DOCUMENT EXTRACT

────────────────────────────────────────

It also looks miserably bland, often verging on ugly – a sad turn-up for a franchise which has already proven dazzlingly adept at staging Michael Bay-style madcap spectacle on a toy-box scale. Ninjago’s action scenes are a drab muddle, and unlike Lego Batman’s Scuttler, and the original’s array of mighty morphing vans, cranes and trucks, the ninjas’ giant robots never convince as toys you’d actually want to play with.
The construction of the plot, meanwhile, is bamboozlingly inept. A live-action framing story with Jackie Chan (who also voices the ninjas’ sensei, Master Wu) serves no purpose other than to allow its star to perform a low-key stunt or two, while vast tracts of expositional dialogue are foisted on Ben Shephard and Kate Garraway, of all people, who make voice cameos as Lego newscasters. The ninja squad themselves, voiced by on-trend comedy names including Kumail Nanjiani and Fred Armisen, are more or less interchangeable, while Abbi Jacobson’s Nya is the kind of solitary cool girl cliché the earlier Lego films took such care to elegantly subvert and sidestep.
Part of the problem is the mere existence of Disney’s Big Hero 6, which recently covered so much of The Lego Ninjago Movie’s remit – the lonely young protagonist, the team of teenage allies, the detail-crammed east-meets-west cityscapes – with infinitely more sweetness and panache. But the film is just as much of a let-down when set beside its predecessors. The lurch from Lego Batman to this takes the franchise from creative blocks to creative block in one disappointing step.

────────────────────────────────────────

DATA
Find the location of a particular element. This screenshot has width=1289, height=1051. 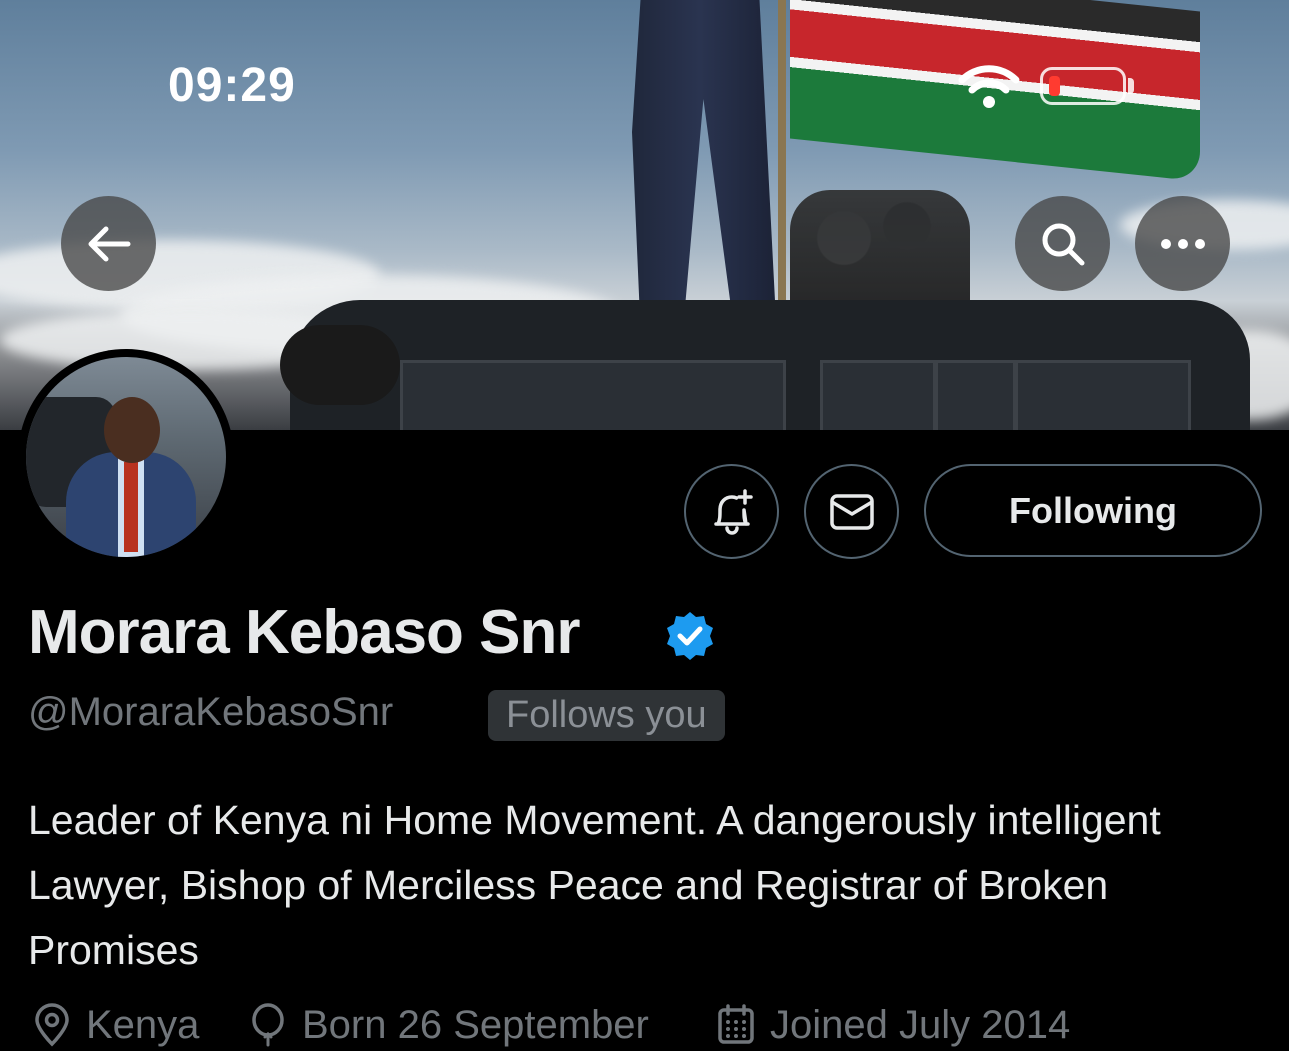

────────────────────────────────────────

PROBLEM SET
**a.** Please rewrite the Ninjago review, everything from "The construction of" down to "subvert and sidestep.", with "newscasters" changed to "news anchors".
**b.** According to the Ninjago review, which Disney film had recently covered much of the same ground?

EXERCISE RESPONSES
**a.**
The construction of the plot, meanwhile, is bamboozlingly inept. A live-action framing story with Jackie Chan (who also voices the ninjas’ sensei, Master Wu) serves no purpose other than to allow its star to perform a low-key stunt or two, while vast tracts of expositional dialogue are foisted on Ben Shephard and Kate Garraway, of all people, who make voice cameos as Lego news anchors. The ninja squad themselves, voiced by on-trend comedy names including Kumail Nanjiani and Fred Armisen, are more or less interchangeable, while Abbi Jacobson’s Nya is the kind of solitary cool girl cliché the earlier Lego films took such care to elegantly subvert and sidestep.

**b.** Big Hero 6